I know that I have to find the eigenvalues of T, where $T:L^2(0,1)\rightarrow L^2(0,1)$ defined as $$ T(u)(x)=\int_0^1 e^{x+t}u(t)dt. $$ Once I have found the eigenvalues $\bar{\lambda}_i$ of T I have that the equation admits a unique solution for every f whenever $\lambda\ne\bar{\lambda}_i$. I have also that T is compact and self-adjoint since it is an Hilbert-Schmidt operator with kernel which is symmetric and in $L^2((0,1)\times(0,1))$.
But I can't find the eigenvalues of T. I have tried to find for which $\lambda$, $T(u)(x)=\lambda u(x)$ admits a solution $u(x)\ne 0$ by observing that $$ T(u)(x)=e^x\int_0^1 e^tu(t)dt=Ce^x $$ but then I get that every $\lambda\ne 0$ is an eigenvalue, which is clearly wrong.

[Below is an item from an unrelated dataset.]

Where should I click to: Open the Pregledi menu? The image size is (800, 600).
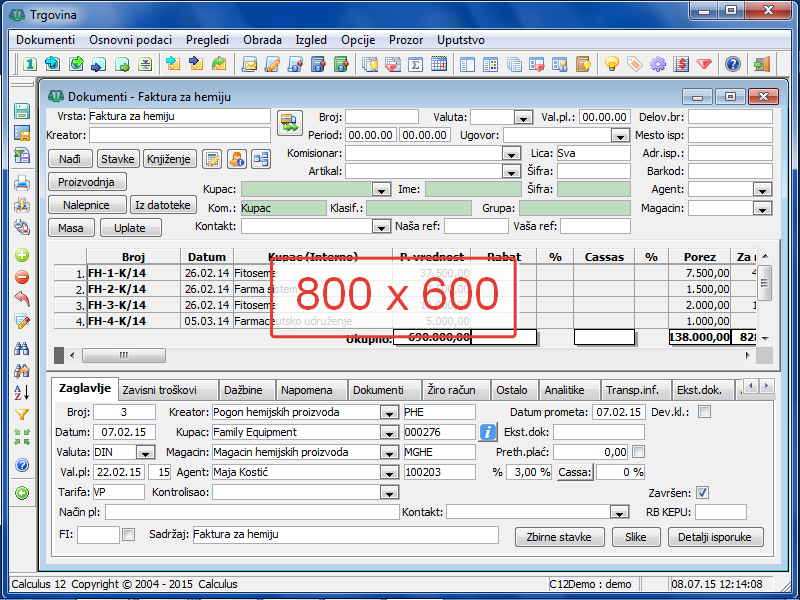(207, 40)
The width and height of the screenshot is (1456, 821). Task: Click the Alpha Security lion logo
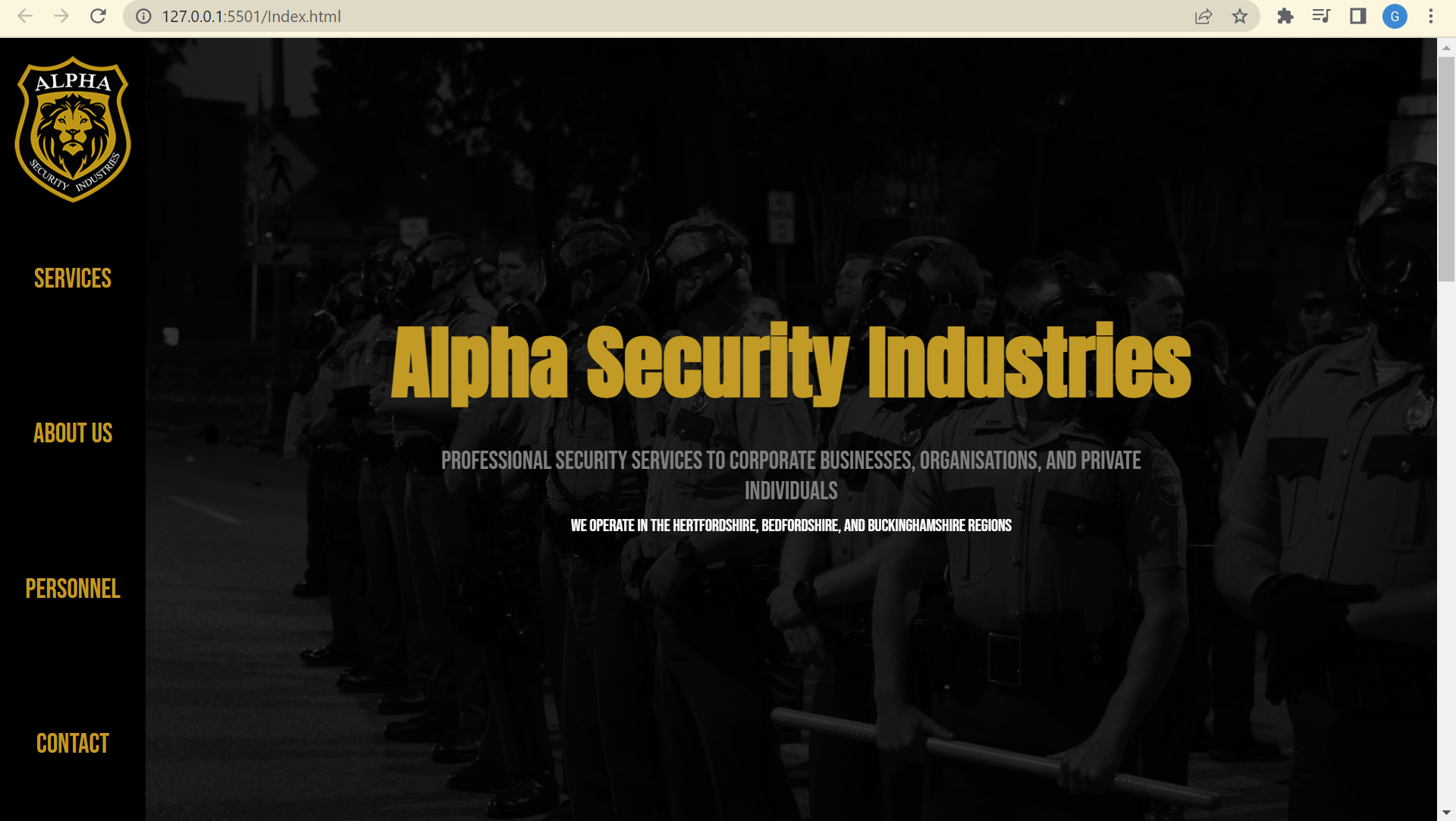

The only possible eigen fucntions are multiples of $e^{x}$. Now $T(e^{x})=\int_0^{1}e^{t+x} e^{t}dt$ so if you equate this with $\lambda e^{x}$ you get $\int_0^{1}e^{t+x} e^{t}dt=\lambda e^{x}$. This says $\int_0^{1}e^{t} e^{t}dt=\lambda$ so $\lambda =\frac 1 2 ({e^{2}-1})$. This is the only eigen value.